ハザマ(新名順一社長)、JFEエンジニアリング㈱(斎藤脩社長)、青山機工㈱(信定隆宇興社長)の3社は、都市道路トンネルの分岐合流部構築工法「ウィングプラス工法」の実証実験を完了。実プロジェクトへの適用にめどをつけ準備を進めている。大深度地下を利用した環状道路トンネルなどのトンネル分岐合流部の非開削工法として有効で、安全性・経済性に優れている。今後、実証実験の結果を受けて改良などを実施、大都市圏の道路プロジェクトを対象に営業展開を図っていく。
3社が共同で開発した「ウィングプラス工法」は、シールド胴体部からアーチ型掘進機を張り出し、道路トンネルの構築と同時に分岐合流部の拡幅施工に必要な防護工(先受けアーチシェル)を造成する工法。

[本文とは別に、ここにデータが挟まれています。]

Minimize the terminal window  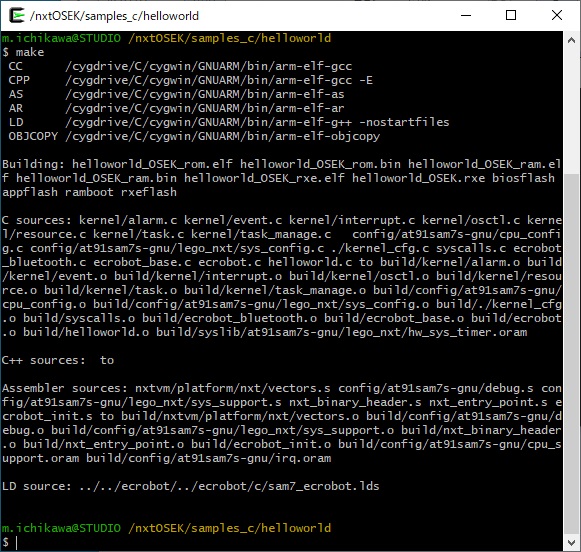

高剛性の先受アーチによって周辺地盤の緩みを防止するため、地表面沈下の抑制効果が大きいほか、トンネルに沿って連続的に先受アーチを造るため、高い止水性を得ることができる。またシールド掘進しながら同時に先受アーチをつくるので、防護工の工程を約25%短縮。さらに先受アーチを造成することにより大規模な地盤改良を省略するため、切り拡げの工費を20~35%低減することが可能だ。

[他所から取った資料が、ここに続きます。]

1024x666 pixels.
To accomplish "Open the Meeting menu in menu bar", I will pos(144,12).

実証実験では、2分の1から3分の1の大きさの実験機を製作。アーチの掘削、先受けアーチの打設、、アーチ型掘進機の姿勢制御――といった主要な3つの技術課題について、実施工に近い条件で実験を行った。
アーチの掘削実験では、今回新たに開発したアーチカッターを用いて軟岩の模擬地盤を掘削、カッターの掘削性能を確認。アーチの打設実験では、大深度地下における施工状況を再現するため、0・5MPaの水圧が作用する土槽を準備。土槽内で先受けアーチコンクリートを打設し、アーチの品質・強度に問題のないことを確かめた。

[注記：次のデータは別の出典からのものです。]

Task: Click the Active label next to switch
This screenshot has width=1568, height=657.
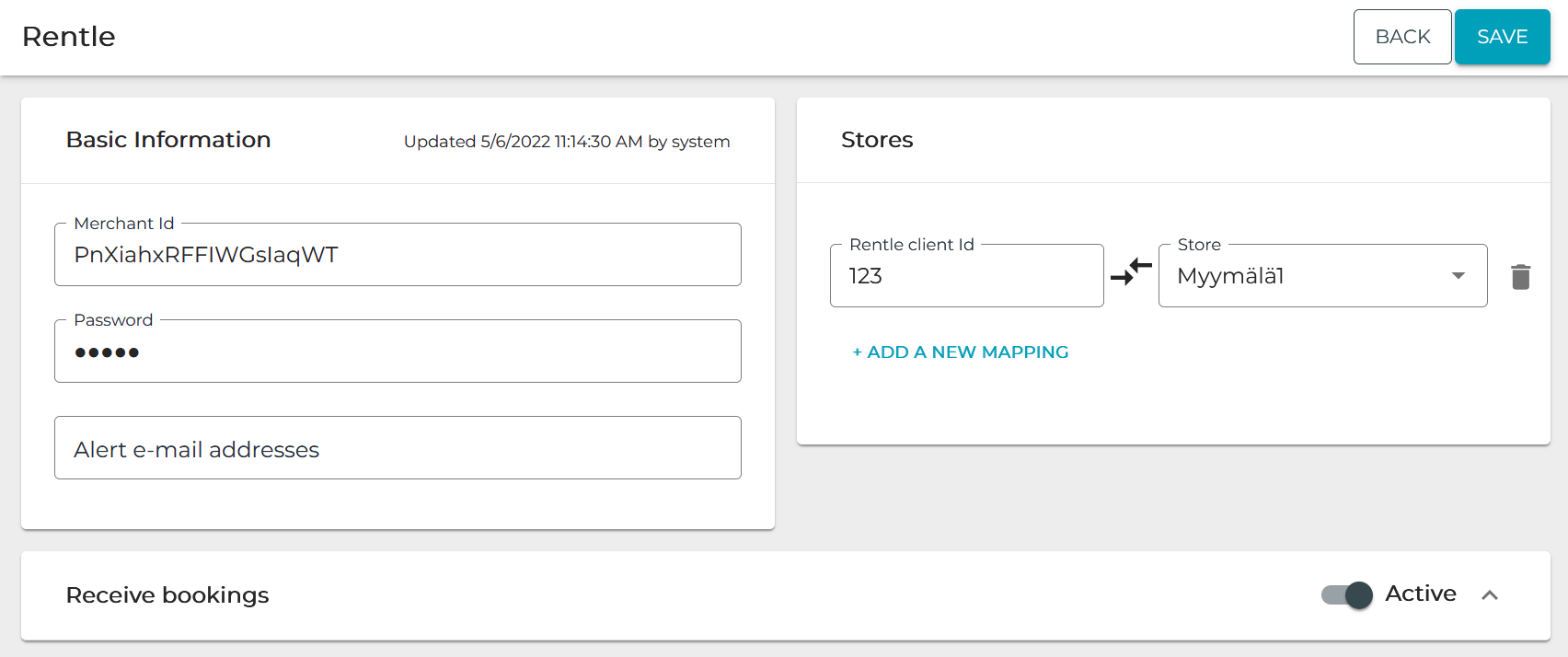Action: pyautogui.click(x=1420, y=594)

アーチ型掘進機の姿勢制御実験については、アーチ型掘進機の模型にシールド施工時の変位と回転を再現して与えた。張出し部分に採用したパラレルリンク機構により、リアルタイムの姿勢制御が可能であるとしている。
この実証実験の結果をもとに、カッタービットの改良やアーチ打設方法などを見直しを行い、実用化に向けた技術課題を解決。適用に向け本格的に営業活動をしていきたい考えだ。